> **Given problem A**:
Transcribe the records from the line with "Click the left corner of the textured quad" up to and including the line with "Looking at the screenshot, I should point(173,80).", reproducing each line verbatim.

> **Selected text**:

══════

Darrick J. Wong April 10, 2024, 1:09 a.m. UTC
From: Darrick J. Wong <djwong@kernel.org>

If a program wants us to perform a scrub on a file handle and the fd
passed to ioctl() is not the file referenced in the handle, iget the
file once and pass it into the scrub code.  This amortizes the untrusted
iget lookup over /all/ the scrubbers mentioned in the scrubv call.

When running fstests in "rebuild all metadata after each test" mode, I
observed a 10% reduction in runtime on account of avoiding repeated
inobt lookups.

Signed-off-by: Darrick J. Wong <djwong@kernel.org>
---
 fs/xfs/scrub/scrub.c |   61 ++++++++++++++++++++++++++++++++++++++++++++++++++
 1 file changed, 61 insertions(+)

Comments

Christoph Hellwig April 10, 2024, 3:12 p.m. UTC | #1
> +	/*
> +	 * If the caller wants us to do a scrub-by-handle and the file used to
> +	 * call the ioctl is not the same file, load the incore inode and pin
> +	 * it across all the scrubv actions to avoid repeated UNTRUSTED
> +	 * lookups.  The reference is not passed to deeper layers of scrub
> +	 * because each scrubber gets to decide its own strategy for getting an
> +	 * inode.
> +	 */
> +	if (vhead->svh_ino && vhead->svh_ino != ip_in->i_ino)
> +		handle_ip = xchk_scrubv_open_by_handle(mp, vhead);

Oh.  So we read the inode, keep a reference to it, but still hit the
inode cache every time.  A little non-onvious and not perfect for
performance, but based on your numbers probably good enough.

Curious: what is the reason the scrubbers want/need different ways to
get at the inode?

> +	/*
> +	 * If we're holding the only reference to an inode opened via handle
> +	 * and the scan was clean, mark it dontcache so that we don't pollute
> +	 * the cache.
> +	 */
> +	if (handle_ip) {
> +		if (set_dontcache &&
> +		    atomic_read(&VFS_I(handle_ip)->i_count) == 1)

══════

> **Given problem B**:
In the patch discussion, how much did runtime drop when fstests ran in "rebuild all metadata after each test" mode?

> **A block of data**:
══════

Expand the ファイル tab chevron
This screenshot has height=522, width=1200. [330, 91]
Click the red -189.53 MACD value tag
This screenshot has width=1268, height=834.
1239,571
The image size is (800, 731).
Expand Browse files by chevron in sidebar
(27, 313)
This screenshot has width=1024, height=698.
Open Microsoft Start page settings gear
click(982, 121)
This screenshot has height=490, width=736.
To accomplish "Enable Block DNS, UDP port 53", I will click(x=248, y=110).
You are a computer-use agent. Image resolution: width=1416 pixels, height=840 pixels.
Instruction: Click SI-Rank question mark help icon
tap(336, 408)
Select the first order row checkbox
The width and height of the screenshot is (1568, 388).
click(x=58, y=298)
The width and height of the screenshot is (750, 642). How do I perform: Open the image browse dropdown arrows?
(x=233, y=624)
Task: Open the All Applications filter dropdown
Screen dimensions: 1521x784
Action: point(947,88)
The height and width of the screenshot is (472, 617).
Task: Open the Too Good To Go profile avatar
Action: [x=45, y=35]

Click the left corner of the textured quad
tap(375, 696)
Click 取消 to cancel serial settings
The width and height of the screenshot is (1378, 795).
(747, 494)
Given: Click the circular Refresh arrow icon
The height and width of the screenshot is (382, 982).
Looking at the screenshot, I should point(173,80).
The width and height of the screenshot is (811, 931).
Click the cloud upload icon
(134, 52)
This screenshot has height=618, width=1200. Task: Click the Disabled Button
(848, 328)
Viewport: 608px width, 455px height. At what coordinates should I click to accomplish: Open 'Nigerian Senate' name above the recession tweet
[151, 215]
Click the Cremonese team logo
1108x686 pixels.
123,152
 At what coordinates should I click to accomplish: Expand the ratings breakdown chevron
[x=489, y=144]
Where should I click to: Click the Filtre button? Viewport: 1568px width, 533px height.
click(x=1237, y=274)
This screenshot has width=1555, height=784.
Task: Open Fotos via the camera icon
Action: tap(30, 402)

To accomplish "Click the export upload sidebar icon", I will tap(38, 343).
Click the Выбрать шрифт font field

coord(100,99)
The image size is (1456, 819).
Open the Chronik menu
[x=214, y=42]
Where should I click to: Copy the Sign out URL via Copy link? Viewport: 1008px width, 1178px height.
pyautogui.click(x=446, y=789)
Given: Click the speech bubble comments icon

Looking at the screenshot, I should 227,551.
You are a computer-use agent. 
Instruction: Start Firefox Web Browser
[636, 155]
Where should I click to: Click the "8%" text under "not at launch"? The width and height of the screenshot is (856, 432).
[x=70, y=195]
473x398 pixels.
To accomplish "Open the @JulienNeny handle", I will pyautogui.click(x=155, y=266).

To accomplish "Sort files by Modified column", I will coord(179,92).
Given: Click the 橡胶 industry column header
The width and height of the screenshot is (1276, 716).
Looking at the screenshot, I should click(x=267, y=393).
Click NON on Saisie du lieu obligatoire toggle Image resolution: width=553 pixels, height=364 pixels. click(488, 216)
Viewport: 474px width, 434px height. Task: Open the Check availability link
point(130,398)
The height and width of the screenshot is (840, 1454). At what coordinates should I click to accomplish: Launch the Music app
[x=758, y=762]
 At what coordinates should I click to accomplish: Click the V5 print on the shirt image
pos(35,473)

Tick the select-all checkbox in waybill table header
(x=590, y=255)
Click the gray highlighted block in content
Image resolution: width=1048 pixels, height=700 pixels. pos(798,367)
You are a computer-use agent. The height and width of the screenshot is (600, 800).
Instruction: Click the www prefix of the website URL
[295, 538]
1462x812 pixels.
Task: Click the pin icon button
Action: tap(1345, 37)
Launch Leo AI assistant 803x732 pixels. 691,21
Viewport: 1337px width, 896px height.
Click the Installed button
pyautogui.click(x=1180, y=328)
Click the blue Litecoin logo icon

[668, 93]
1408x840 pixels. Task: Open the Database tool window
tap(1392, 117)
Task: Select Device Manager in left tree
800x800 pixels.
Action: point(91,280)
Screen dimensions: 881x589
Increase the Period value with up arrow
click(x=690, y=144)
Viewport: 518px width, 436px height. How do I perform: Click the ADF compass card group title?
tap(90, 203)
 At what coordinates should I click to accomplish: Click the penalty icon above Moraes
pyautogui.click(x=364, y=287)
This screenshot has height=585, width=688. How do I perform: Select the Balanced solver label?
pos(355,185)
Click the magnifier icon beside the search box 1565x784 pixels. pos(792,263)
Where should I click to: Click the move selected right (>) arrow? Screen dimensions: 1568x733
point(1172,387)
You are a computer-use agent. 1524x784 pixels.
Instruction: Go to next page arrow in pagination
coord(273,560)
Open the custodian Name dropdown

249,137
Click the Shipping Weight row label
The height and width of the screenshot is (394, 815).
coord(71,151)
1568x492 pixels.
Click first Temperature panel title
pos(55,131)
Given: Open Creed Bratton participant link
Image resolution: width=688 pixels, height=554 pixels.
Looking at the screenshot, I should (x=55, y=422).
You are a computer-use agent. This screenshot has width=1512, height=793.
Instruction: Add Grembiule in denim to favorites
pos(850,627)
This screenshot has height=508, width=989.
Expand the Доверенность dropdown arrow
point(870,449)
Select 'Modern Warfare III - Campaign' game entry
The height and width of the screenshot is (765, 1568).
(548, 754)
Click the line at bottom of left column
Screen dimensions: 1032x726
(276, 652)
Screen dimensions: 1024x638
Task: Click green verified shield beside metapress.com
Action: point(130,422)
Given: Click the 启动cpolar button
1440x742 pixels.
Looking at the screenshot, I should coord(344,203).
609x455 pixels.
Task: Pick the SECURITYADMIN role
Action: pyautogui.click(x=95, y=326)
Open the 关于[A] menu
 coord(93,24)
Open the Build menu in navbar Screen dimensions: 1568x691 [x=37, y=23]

══════

> **Answer A**:
Click the left corner of the textured quad
tap(375, 696)
Click 取消 to cancel serial settings
The width and height of the screenshot is (1378, 795).
(747, 494)
Given: Click the circular Refresh arrow icon
The height and width of the screenshot is (382, 982).
Looking at the screenshot, I should point(173,80).

> **Answer B**:
Runtime dropped by 10%.